Ausstellung über Schicksal Homosexueller im NS-Staat

VON CLAUS-DIETER STEYER

Oranienburg. Sie störten die nationalsozialistische Ideologie der "völkischen Leistungsgemeinschaft": die Homosexuellen. Zwischen 1933 und 1945 wurden schätzungsweise 50.000 Schwule verhaftet und in Gefängnisse, Zuchthäuser und Konzentrationslager eingewiesen. Die Zahl der hier ums Leben gekommenen Inhaftierten schwankt in den wissenschaftlichen Untersuchungen zwischen 5.000 und 15.000. Für das Konzentrationslager Sachsenhausen, 35 Kilometer nordöstlich Berlins gelegen, liegen erstmals genauere Angaben vor. Von den rund 1.000 schwulen Häftlingen wurden mindestens 600 ermordet. Eine gestern im Neuen Museum der Gedenkstätte Sachsenhausen eröffnete Ausstellung klärt erstmals über das weitgehend unbekannte Schicksal Homosexueller im Dritten Reich auf.

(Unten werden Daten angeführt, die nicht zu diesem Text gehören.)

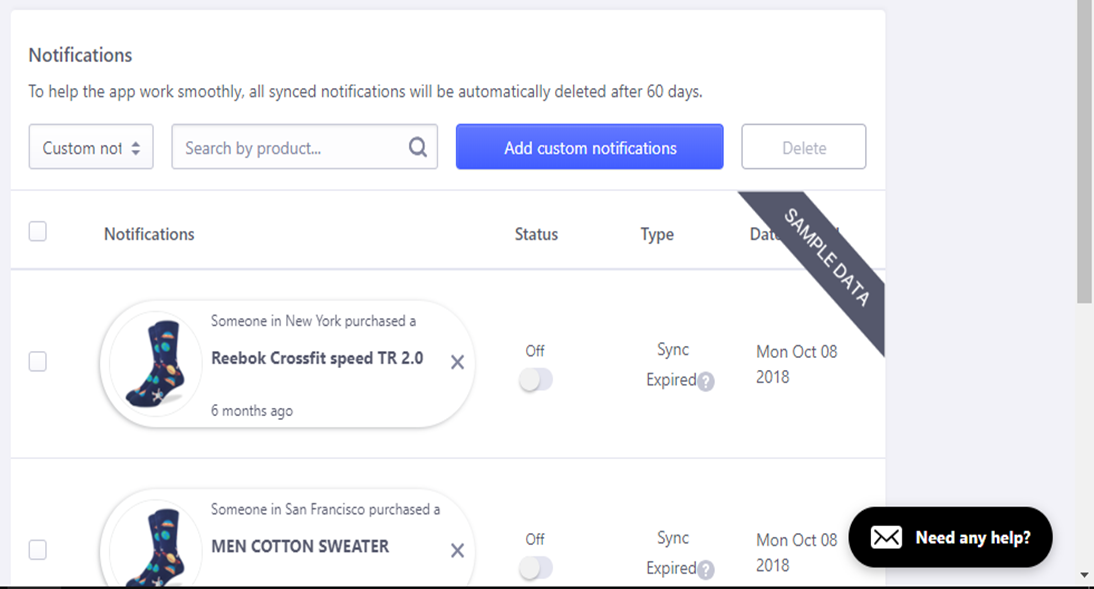1094x589 pixels.
Task: Check the MEN COTTON SWEATER row checkbox
Action: tap(38, 550)
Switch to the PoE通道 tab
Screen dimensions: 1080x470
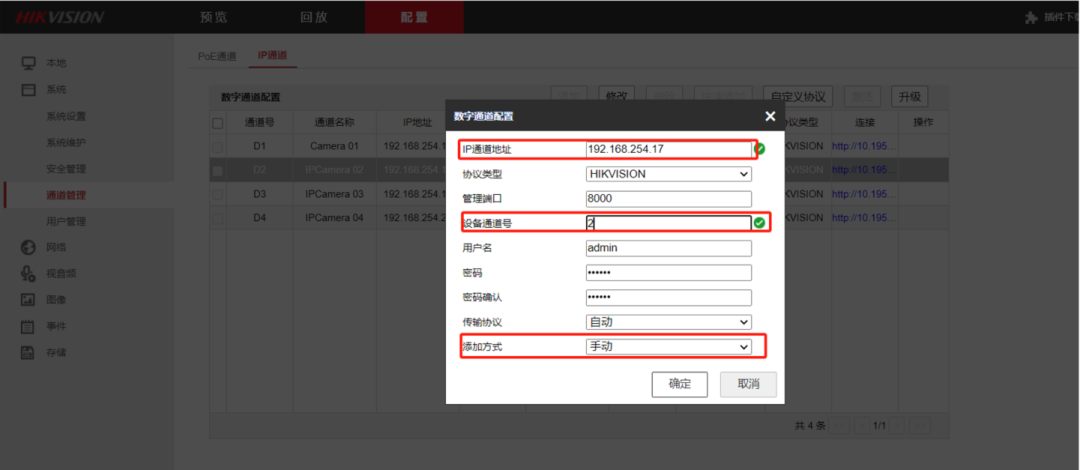coord(216,56)
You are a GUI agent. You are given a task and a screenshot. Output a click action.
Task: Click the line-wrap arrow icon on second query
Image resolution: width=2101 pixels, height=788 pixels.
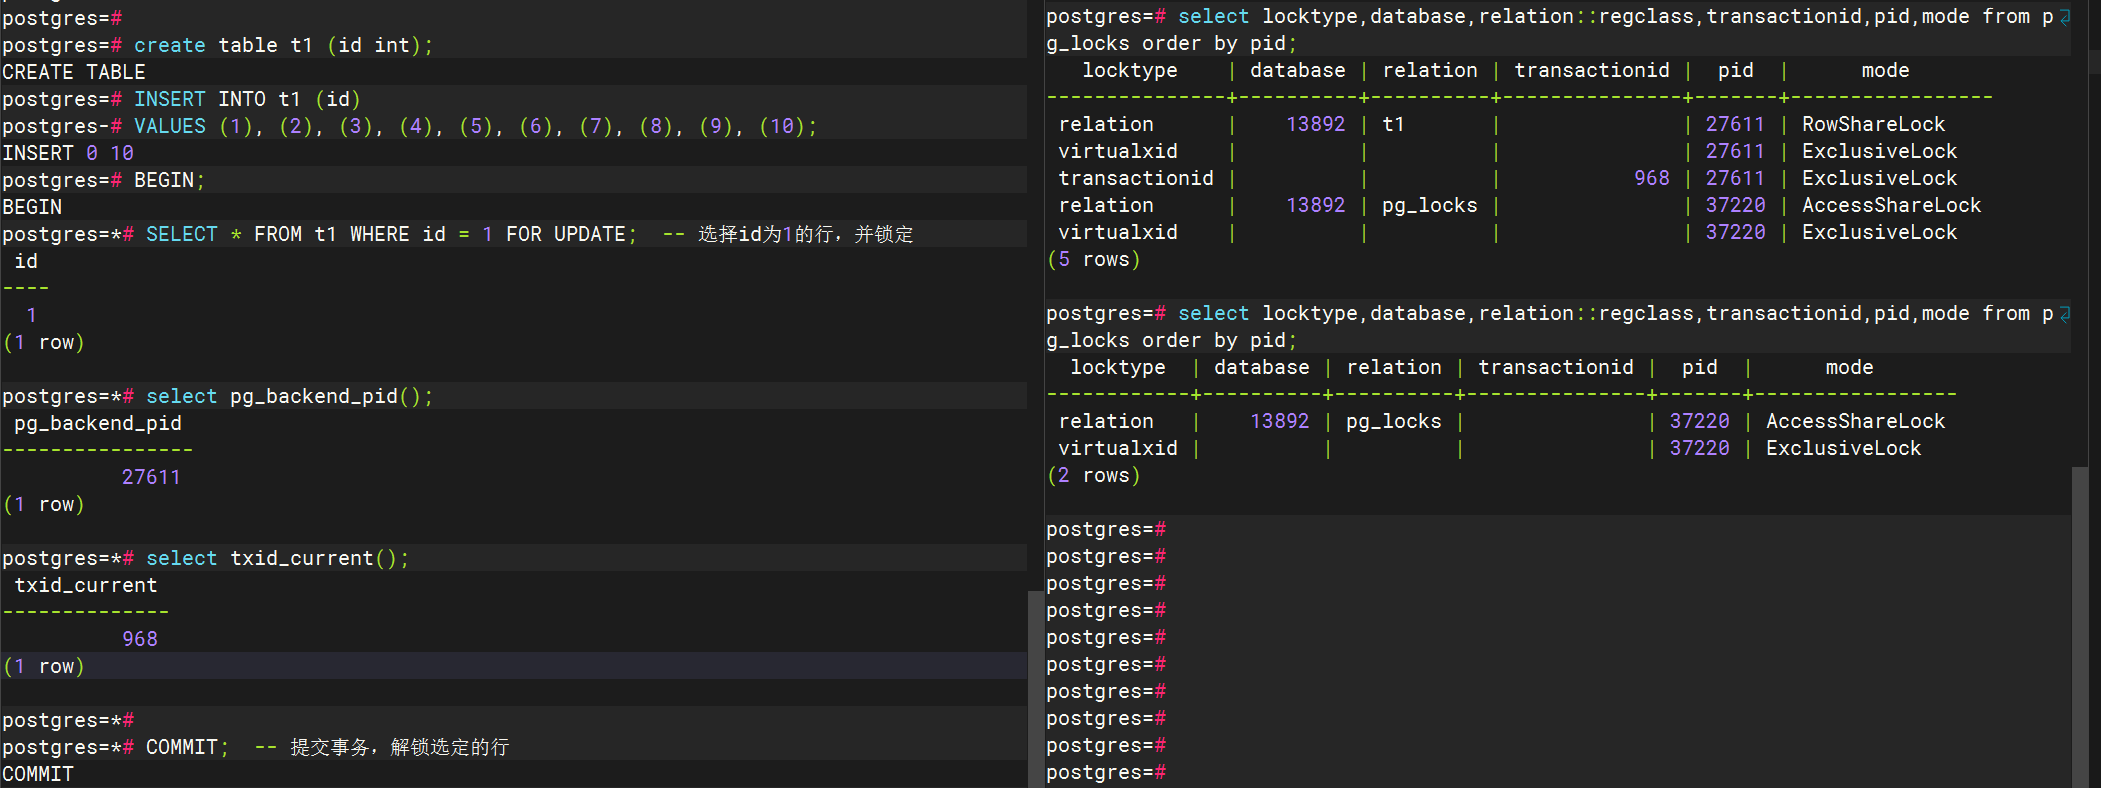tap(2064, 314)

Zehn Jahre akribischer Forschungsarbeit liegen hinter dem Wissenschaftlerteam um Projektleiter Andreas Sternweiler. Im Brandenburgischen Landeshauptarchiv Potsdam und im Berliner Landesarchiv fanden sie Namen verurteilter und ermodeter Personen. Auch das Moskauer Archiv des sowjetischen Geheimdienstes NKWD, der nach der Lagerbefreiung im April 1945 das Gelände übernahm, stellte eine wichtige Quelle dar. Größere Archivbestände hatte allerdings die SS noch vor Kriegsende vernichtet. Dennoch gelang es den Forschern, anhand der übermittelten Häftlingsnamen Familienangehörige und weitere Dokumente zu finden. Oftmals verlor sich jedoch die Spur, was der Ausstellungsbesucher ganz bewusst an den Schautafeln feststellen soll. "Wir suchen noch immer weiter nach Quellen", sagte Karl-Heinz Steinle vom Projektteam. "Vielleicht erkennt der eine oder andere Besucher einen Namen wieder und kann uns Tipps geben."

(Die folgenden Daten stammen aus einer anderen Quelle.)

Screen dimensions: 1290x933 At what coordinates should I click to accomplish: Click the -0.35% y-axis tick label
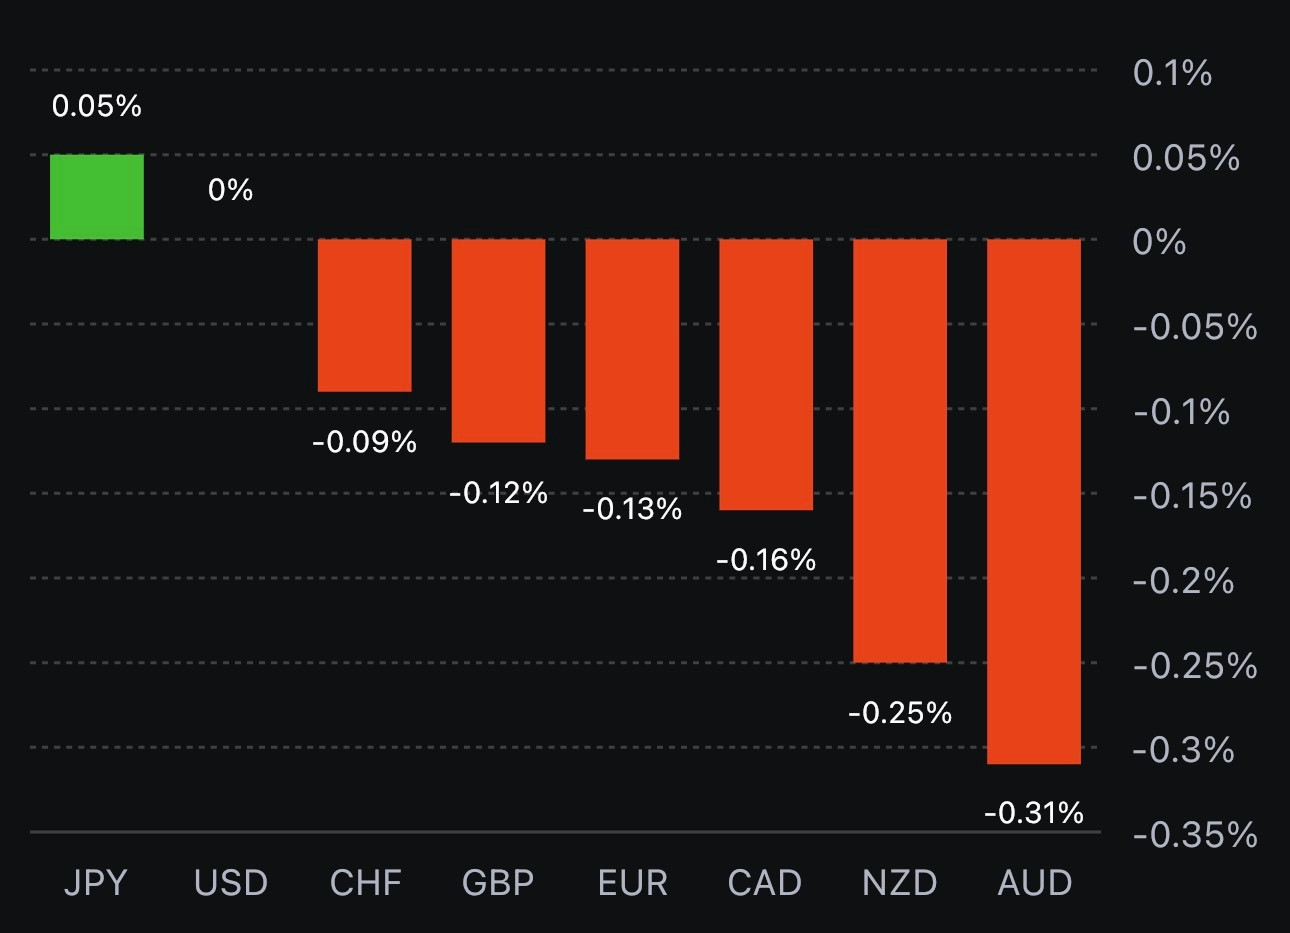[x=1195, y=834]
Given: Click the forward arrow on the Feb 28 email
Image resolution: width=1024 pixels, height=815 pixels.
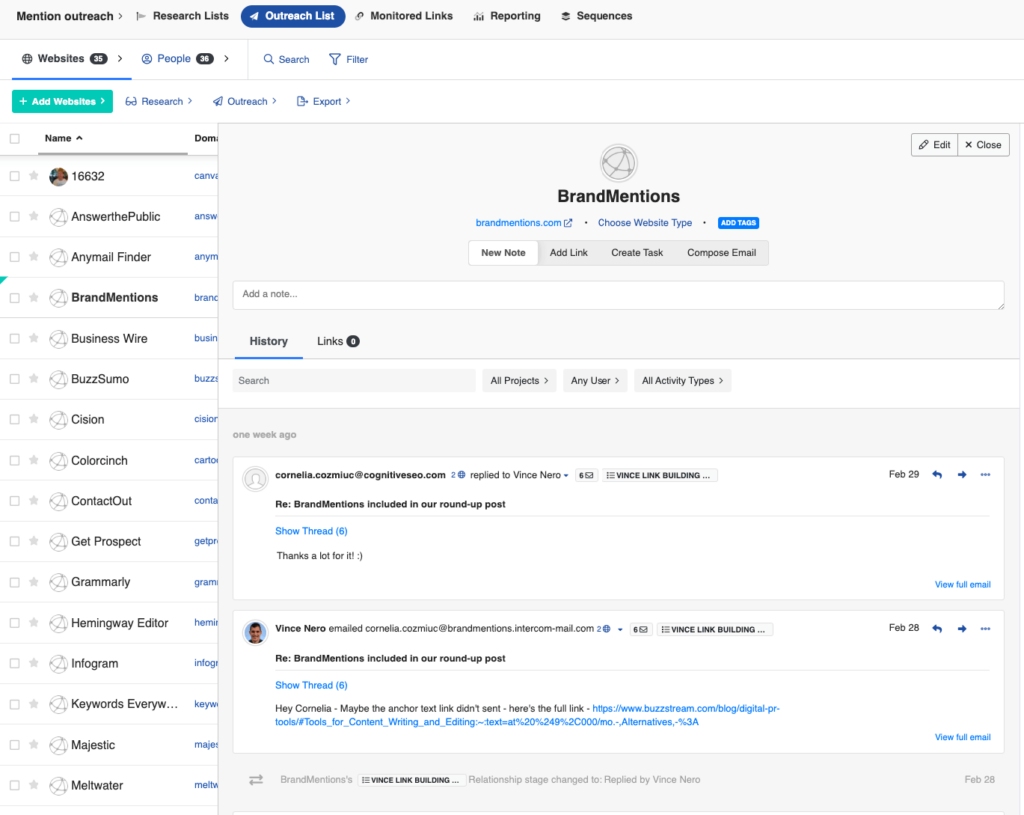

Die 500 Quadratmeter große Ausstellung erlebt der Besucher dreigeteilt. Neben allgemeinen Informationen über die Verfolgung Homosexueller während des Dritten Reiches in Berlin und im KZ Sachsenhausen werden die Biographien vieler Dutzend Opfer präsentiert. "Wir wollen damit auch die Diskussion um die längst fällige Rehabilitierung und Entschädigung der homosexuellen Häftlinge voranbringen", erklärte Bildungsminister Steffen Reiche. Das Brandenburgische Kulturministerium hat die Ausstellung ebenso finanziell unterstützt wie die Stiftung Deutsche Klassenlotterie. In beiden Teilen Deutschlands seien die Schwulen von der Erinnerung an die NS-Opfer ausgeschlossen worden, meinte Reiche. "Im Westen standen die Opfer rassistischer Verfolgung im Vordergrund, während die DDR sich auf das Gedenken an Kommunisten und Antifaschisten beschränkte." Es sei ein Skandal, dass eine Rehabilitierung der verfolgten Homosexuellen auch 55 Jahre nach Kriegsende noch immer nicht erfolgt ist.

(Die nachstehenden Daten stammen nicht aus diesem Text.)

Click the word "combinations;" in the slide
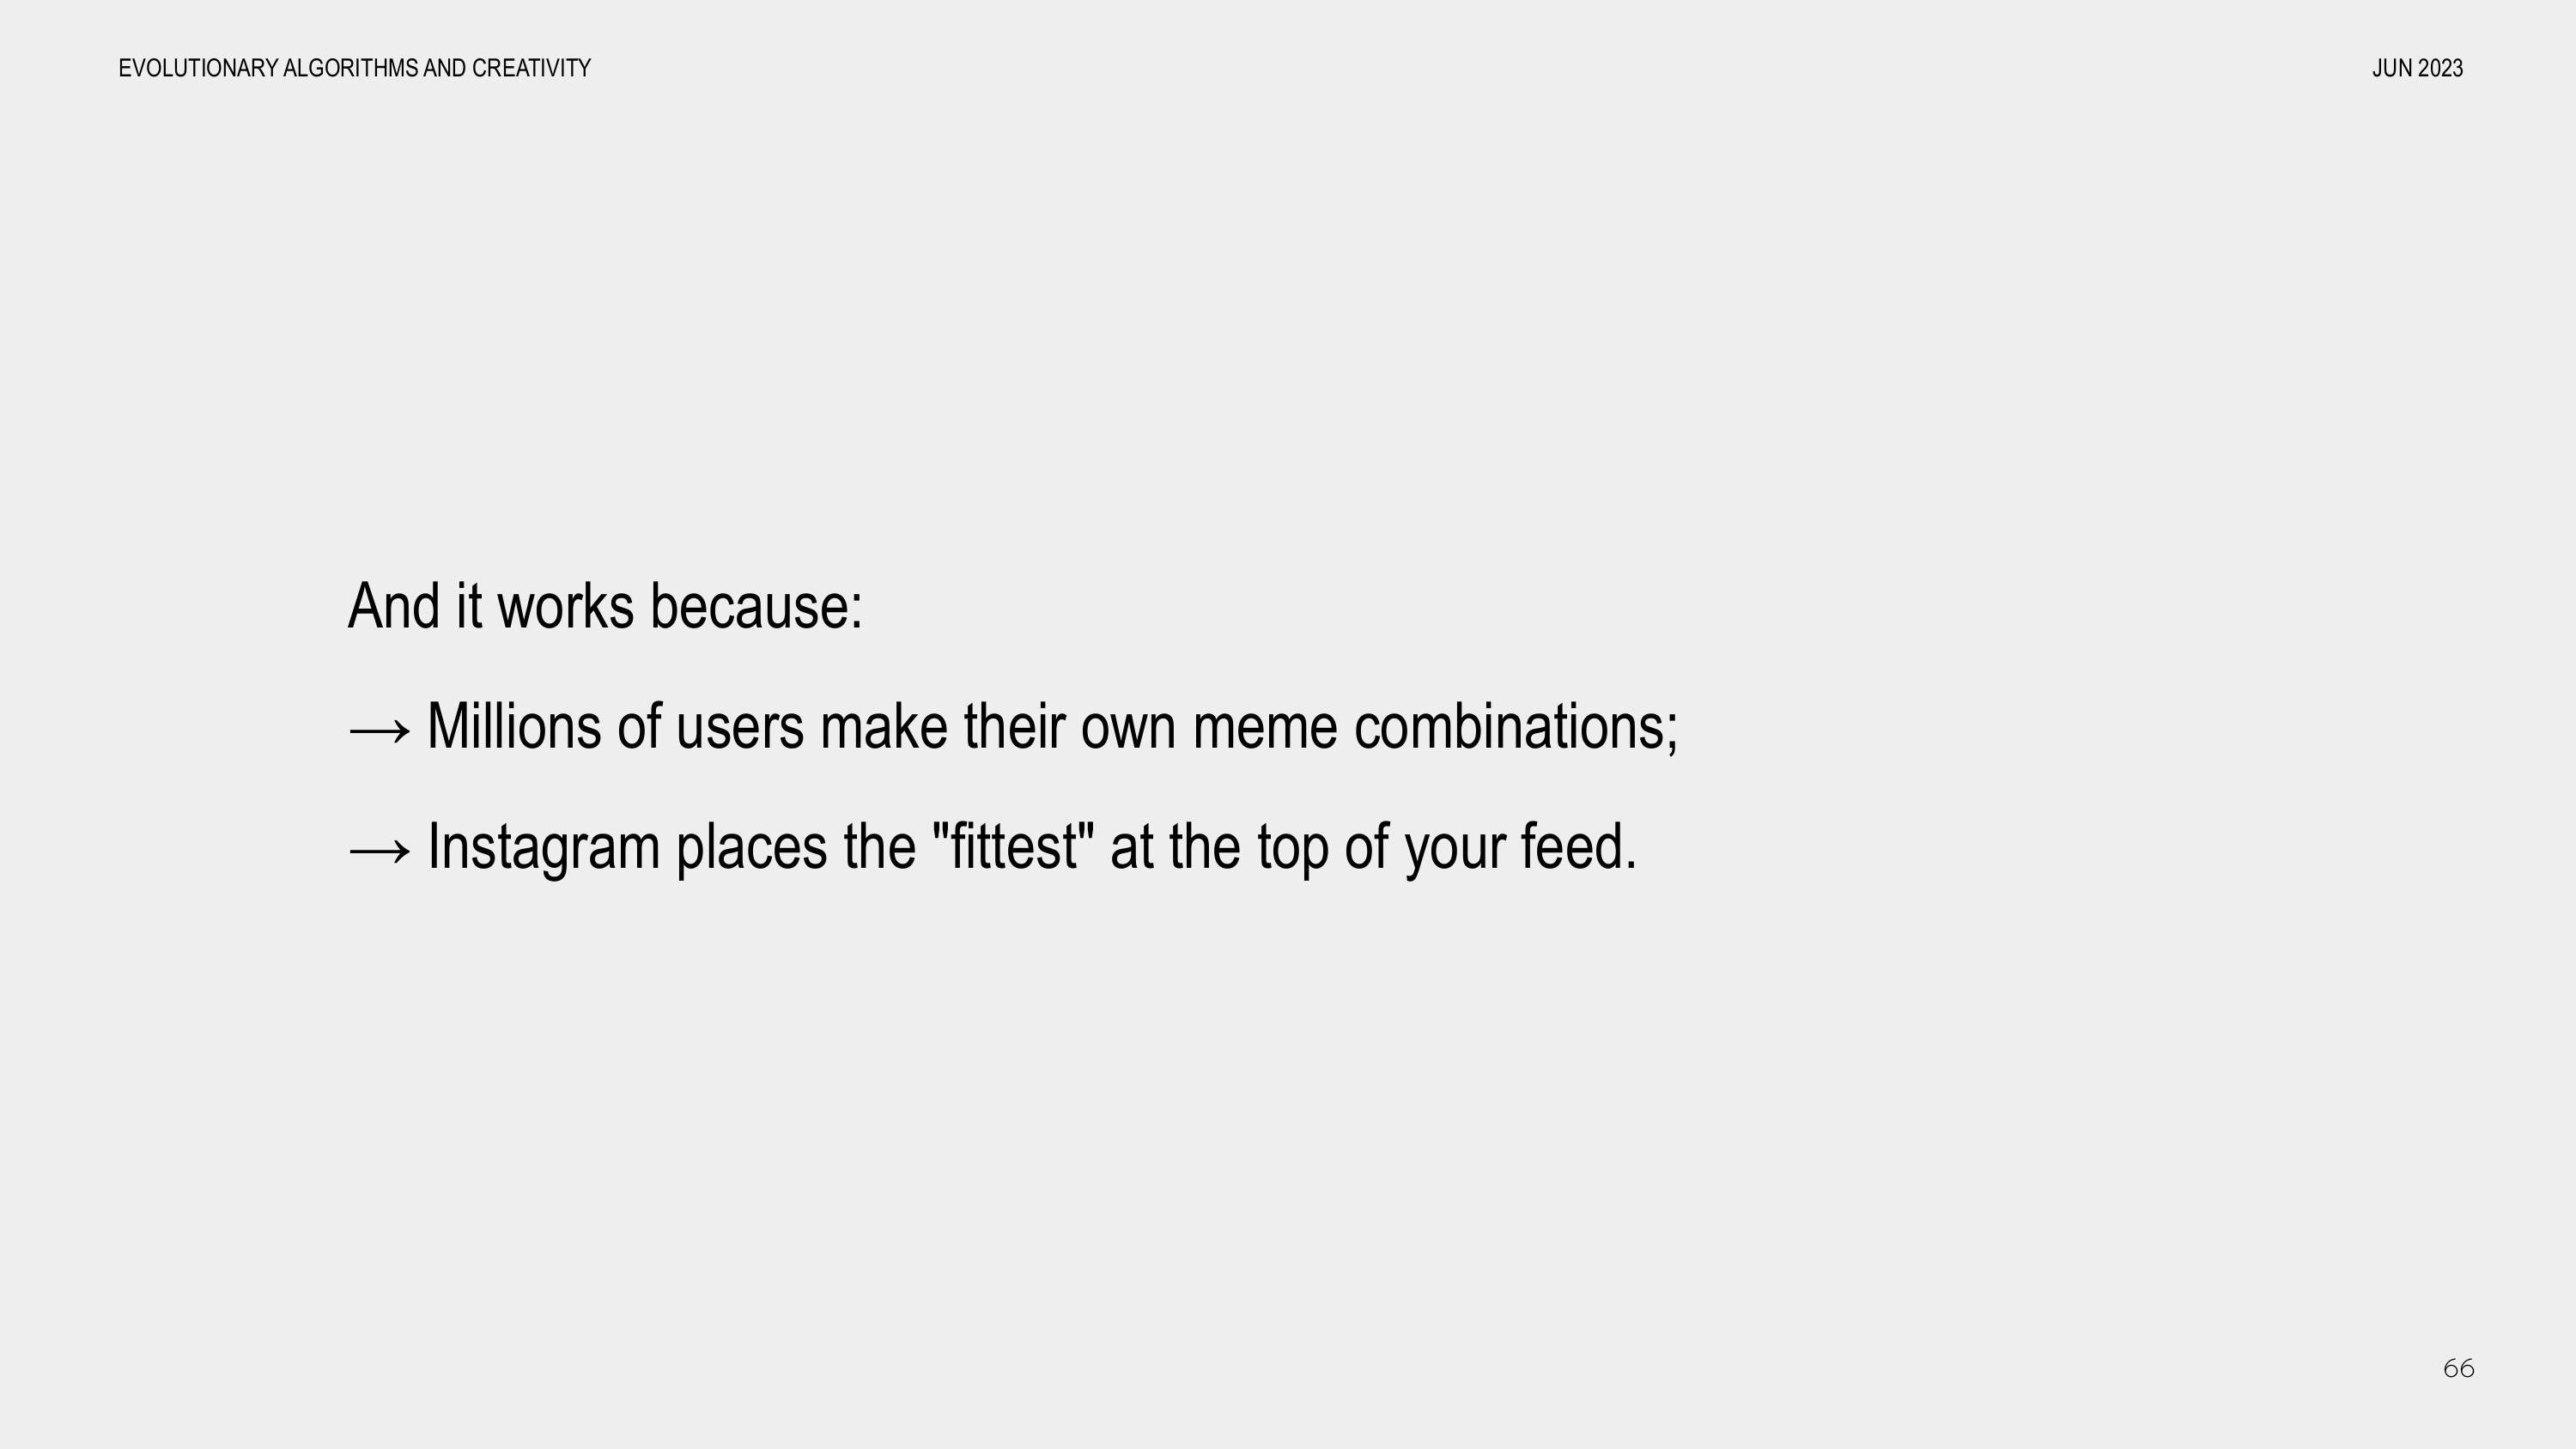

"In der NS-Ideologie galt Homosexualität als heilbare Krankheit", erinnerte Gedenkstättenleiter Günter Morsch. "Schwerste körperliche Arbeit wurde deshalb angeordnet." Das erkläre den Einsatz homosexueller Häftlinge in den Straf- und Arbeitskommandos des Klinkerwerks nahe dem KZ Sachsenhausen. Im Klinkerwerk, dessen Reste zu einem Geschichtspark umgestaltet werden sollen, wurden allein im Juli und August 1942 zwischen 300 und 400 Schwule ermordet. Die Ausstellung zeigt 89 Sterbeurkunden.

Die Dokumentation kann bis zum 30. Juli, außer montags, von 8.30 bis 16.30 Uhr besichtigt werden, ab 1. April bis 18 Uhr. Zur Ausstellung erschien im Verlag rosa Winkel ein Katalog. Gleichzeitig mit der Ausstellung in Sachsenhausen zeigt das Berliner Schwule Museum im Mehringdamm 61 Biographien von 30 Schwulen während des Krieges, außer dienstags täglich von 14 bis 18 Uhr, sonnabends bis 19 Uhr.